I think no one more greatly represents current Republican ideology than John Boehner. One thing I now respect him for is his refusal to bring pork barrel spending projects back to Ohio, and for strongarming colleagues to do the same. He’s going to be difficult to deal with and has essentially said that he’s willing to compromise with Democrats as long as they agree with his position. For all the principled rhetoric he still has to govern along with the two other branches of government which happen to be Democrat-controlled. Let’s hope he realizes that his goal should be the successful operation of U.S. Government and not simply a Republican takeover of the Senate and White House. The latter will lead to gridlock and another two years of hell for a lot of people.

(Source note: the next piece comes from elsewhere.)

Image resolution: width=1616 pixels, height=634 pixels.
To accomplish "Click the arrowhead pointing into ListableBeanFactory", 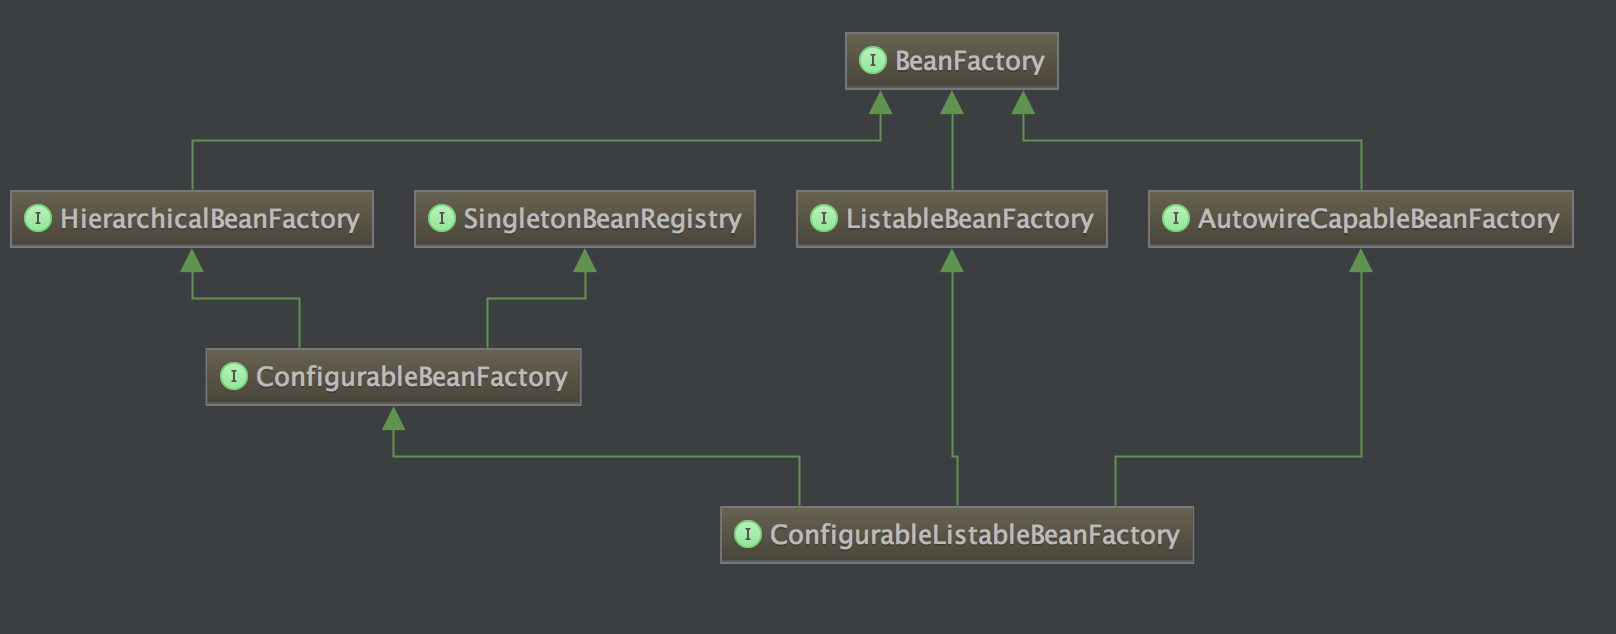I will coord(952,261).
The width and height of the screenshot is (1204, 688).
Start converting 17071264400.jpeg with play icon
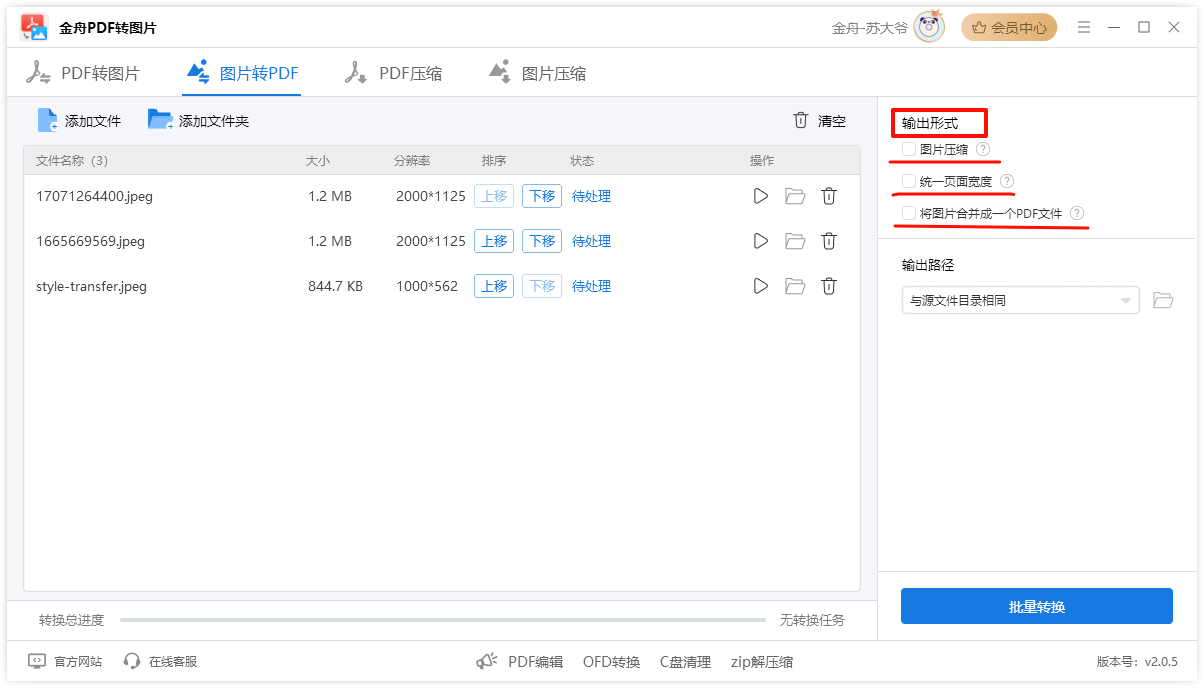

He doesn’t appear to be flexible at all, and poll results will guide his willingness to compromise, currently set to zero tolerance. If the country respects him for standing up to Obama and the Senate then expect a conservative agenda to be pushed hard at the expense of the economy and the carrot of a three branch win in 2012. Conversely, if Americans grumble about Republican stonewalling then expect a conciliatory approach so that he doesn’t repeat Gingrich’s mistakes and ensure an easy re-election for Obama in 2012.

India/U.S. relations

The gist of the show was how important U.S./Indian relations are to both countries. India looks to the U.S. for economic growth and for a military ally in a very dangerous place. The U.S. wants to ensure that a U.S.-friendly India thrives as a counterbalance to an increasingly strong China.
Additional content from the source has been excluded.